::: INPUT MATERIAL :::

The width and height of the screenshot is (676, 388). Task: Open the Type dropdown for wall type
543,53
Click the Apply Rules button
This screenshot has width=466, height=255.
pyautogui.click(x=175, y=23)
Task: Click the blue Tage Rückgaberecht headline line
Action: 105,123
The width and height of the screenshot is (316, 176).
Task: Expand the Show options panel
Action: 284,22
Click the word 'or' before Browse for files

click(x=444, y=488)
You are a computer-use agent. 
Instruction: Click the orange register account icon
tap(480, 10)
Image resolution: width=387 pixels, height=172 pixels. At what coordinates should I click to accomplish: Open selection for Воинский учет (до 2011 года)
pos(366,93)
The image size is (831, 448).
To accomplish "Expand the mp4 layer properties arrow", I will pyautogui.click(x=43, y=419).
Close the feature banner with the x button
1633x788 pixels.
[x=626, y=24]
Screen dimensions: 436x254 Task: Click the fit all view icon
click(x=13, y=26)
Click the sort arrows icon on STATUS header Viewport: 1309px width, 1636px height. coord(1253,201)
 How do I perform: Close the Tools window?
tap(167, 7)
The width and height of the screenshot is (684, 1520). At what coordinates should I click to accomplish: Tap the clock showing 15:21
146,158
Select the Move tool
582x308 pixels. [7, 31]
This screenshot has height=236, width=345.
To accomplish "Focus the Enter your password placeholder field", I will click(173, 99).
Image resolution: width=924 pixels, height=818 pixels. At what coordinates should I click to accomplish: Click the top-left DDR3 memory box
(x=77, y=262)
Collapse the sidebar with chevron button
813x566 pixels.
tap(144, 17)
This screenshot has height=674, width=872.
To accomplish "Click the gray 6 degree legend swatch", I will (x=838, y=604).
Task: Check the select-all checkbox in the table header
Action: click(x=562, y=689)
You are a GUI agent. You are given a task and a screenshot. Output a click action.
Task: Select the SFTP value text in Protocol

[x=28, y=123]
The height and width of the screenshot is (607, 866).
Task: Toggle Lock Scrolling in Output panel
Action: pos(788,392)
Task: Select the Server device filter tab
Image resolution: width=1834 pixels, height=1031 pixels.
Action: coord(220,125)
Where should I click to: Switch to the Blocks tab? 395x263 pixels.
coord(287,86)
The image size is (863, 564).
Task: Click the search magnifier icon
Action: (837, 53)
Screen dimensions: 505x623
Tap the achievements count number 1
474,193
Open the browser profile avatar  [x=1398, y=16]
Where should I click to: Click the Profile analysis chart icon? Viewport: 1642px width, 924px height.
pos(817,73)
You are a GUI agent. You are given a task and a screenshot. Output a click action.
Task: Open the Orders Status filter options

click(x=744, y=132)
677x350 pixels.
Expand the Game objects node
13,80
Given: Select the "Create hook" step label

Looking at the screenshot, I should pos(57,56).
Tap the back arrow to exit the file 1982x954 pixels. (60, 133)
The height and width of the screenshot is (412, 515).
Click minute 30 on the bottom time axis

:::

*GOAL OF THE EXERCISE*. Rewrite all the rows above, swapping "Image resolution" for "Image size" everywhere it appears and leaving everything else unchanged.

*WRITTEN RESPONSE*.
The width and height of the screenshot is (676, 388). Task: Open the Type dropdown for wall type
543,53
Click the Apply Rules button
This screenshot has width=466, height=255.
pyautogui.click(x=175, y=23)
Task: Click the blue Tage Rückgaberecht headline line
Action: 105,123
The width and height of the screenshot is (316, 176).
Task: Expand the Show options panel
Action: 284,22
Click the word 'or' before Browse for files

click(x=444, y=488)
You are a computer-use agent. 
Instruction: Click the orange register account icon
tap(480, 10)
Image size: width=387 pixels, height=172 pixels. At what coordinates should I click to accomplish: Open selection for Воинский учет (до 2011 года)
pos(366,93)
The image size is (831, 448).
To accomplish "Expand the mp4 layer properties arrow", I will pyautogui.click(x=43, y=419).
Close the feature banner with the x button
1633x788 pixels.
[x=626, y=24]
Screen dimensions: 436x254 Task: Click the fit all view icon
click(x=13, y=26)
Click the sort arrows icon on STATUS header Viewport: 1309px width, 1636px height. coord(1253,201)
 How do I perform: Close the Tools window?
tap(167, 7)
The width and height of the screenshot is (684, 1520). At what coordinates should I click to accomplish: Tap the clock showing 15:21
146,158
Select the Move tool
582x308 pixels. [7, 31]
This screenshot has height=236, width=345.
To accomplish "Focus the Enter your password placeholder field", I will click(173, 99).
Image size: width=924 pixels, height=818 pixels. At what coordinates should I click to accomplish: Click the top-left DDR3 memory box
(x=77, y=262)
Collapse the sidebar with chevron button
813x566 pixels.
tap(144, 17)
This screenshot has height=674, width=872.
To accomplish "Click the gray 6 degree legend swatch", I will (x=838, y=604).
Task: Check the select-all checkbox in the table header
Action: click(x=562, y=689)
You are a GUI agent. You are given a task and a screenshot. Output a click action.
Task: Select the SFTP value text in Protocol

[x=28, y=123]
The height and width of the screenshot is (607, 866).
Task: Toggle Lock Scrolling in Output panel
Action: pos(788,392)
Task: Select the Server device filter tab
Image size: width=1834 pixels, height=1031 pixels.
Action: coord(220,125)
Where should I click to: Switch to the Blocks tab? 395x263 pixels.
coord(287,86)
The image size is (863, 564).
Task: Click the search magnifier icon
Action: (837, 53)
Screen dimensions: 505x623
Tap the achievements count number 1
474,193
Open the browser profile avatar  [x=1398, y=16]
Where should I click to: Click the Profile analysis chart icon? Viewport: 1642px width, 924px height.
pos(817,73)
You are a GUI agent. You are given a task and a screenshot. Output a click action.
Task: Open the Orders Status filter options

click(x=744, y=132)
677x350 pixels.
Expand the Game objects node
13,80
Given: Select the "Create hook" step label

Looking at the screenshot, I should pos(57,56).
Tap the back arrow to exit the file 1982x954 pixels. (60, 133)
The height and width of the screenshot is (412, 515).
Click minute 30 on the bottom time axis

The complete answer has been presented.